La bourse ou la vie
En des temps reculés, bien avant le jour maudit, la création de l’Horloge de Xélor et même celle des Dofus Primordiaux, se dressait déjà fièrement Astrub, « l’inaccessible ». Cernée par des contreforts rocheux et escarpés, à l’abri de l’envahisseur, la cité fondée par Brutas et sa bande de mercenaires fut d’abord un campement de renégats avant de devenir un village, puis une grande métropole. Autrefois, seul un dément se serait aventuré dans ce repaire de brigands, mais depuis quelques siècles… on y vivait très bien ! C’était sans doute une des raisons pour lesquelles ce trio de visiteurs enrubannés se trouvait ici, à la recherche d’un appartement, semblait-il…
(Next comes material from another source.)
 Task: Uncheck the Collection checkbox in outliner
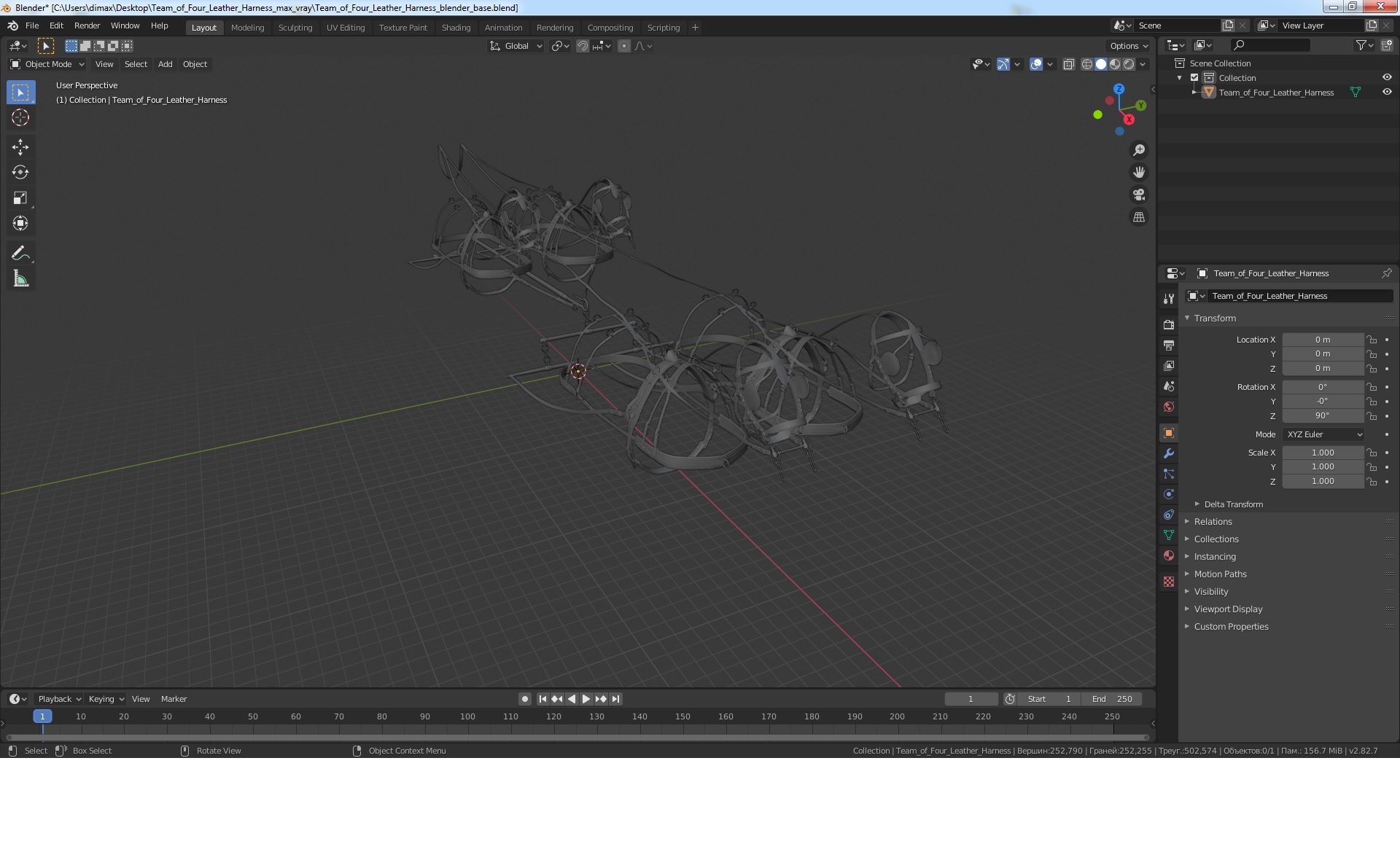(1194, 78)
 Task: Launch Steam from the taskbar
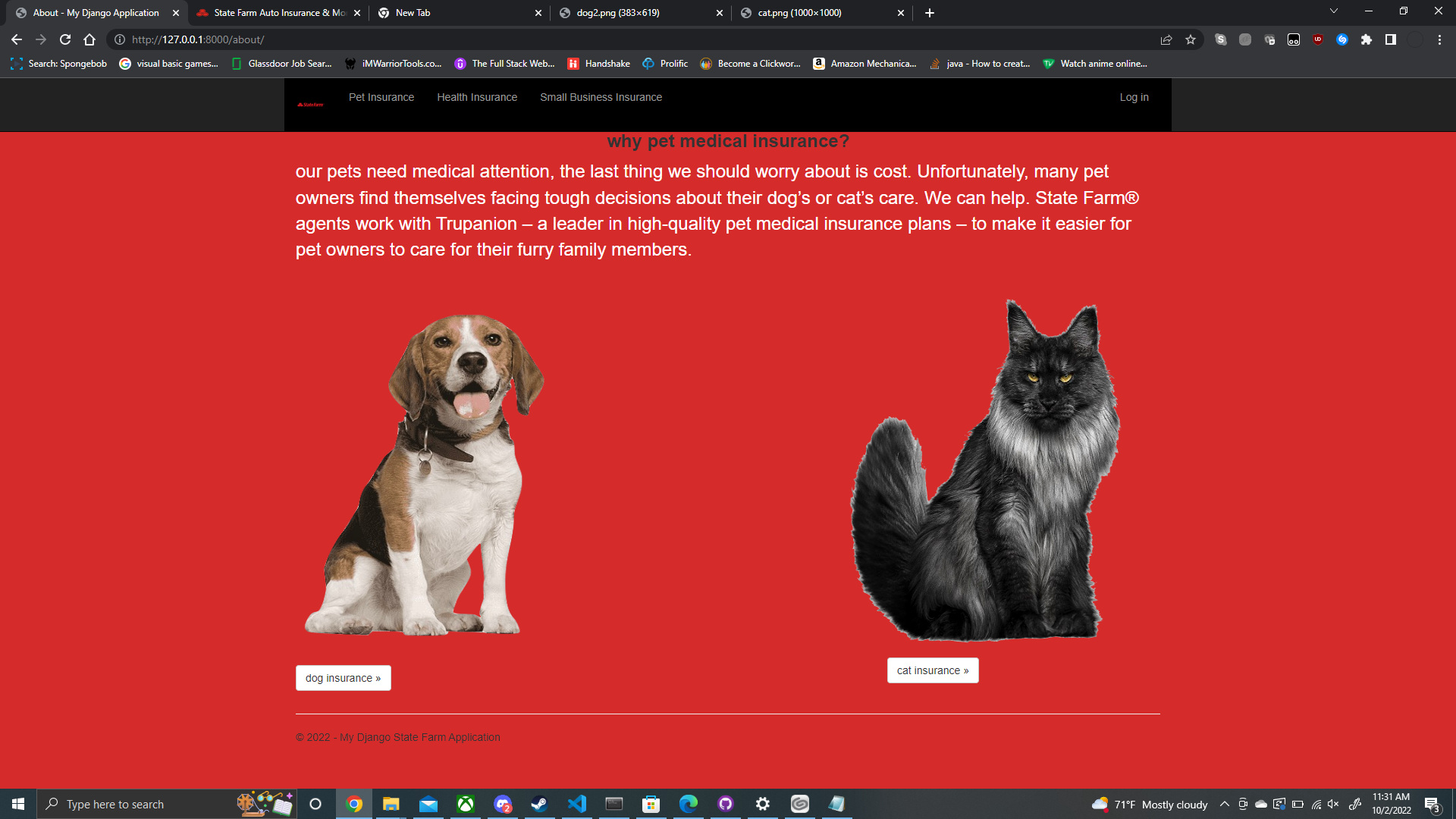coord(539,804)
« … Les ressources sont nombreuses, mon lieutenant, affirma une voix caverneuse. Vous avez vu la carrière ? Elle vient d’ouvrir. Nous ne savons pas encore ce qui va en sortir, mais ça aura forcément de la valeur ! Il y a une forêt, riche et verdoyante, des prairies, des calanques… Au bout de la rue, il y a des commerces et des hôtels de vente, je vous y conduirai si vous le souhaitez, mais je voulais avant tout vous amener ici… »
Trois silhouettes à la carrure imposante, couvertes des pieds à la tête, vagabondaient sur une place publique, habituellement bondée. Mais c’était le petit matin : les rues étaient désertes et le soleil encore couché. Ils empruntèrent une traboule qui les mena à une impasse. Ils faisaient face à un rempart de la ville. Le guide de la troupe posa le sac qu’il portait en bandoulière, leva sa main gantée et parcourut du doigt une longue fissure fine, qui partait du centre de la paroi pour s’écraser au sol un peu plus bas.
« Vous voyez ici ? Il est là, le point faible de la ville, le talon d’Astrub !
- Par Kwetzak… pourquoi parles-tu de talon, Splaza ?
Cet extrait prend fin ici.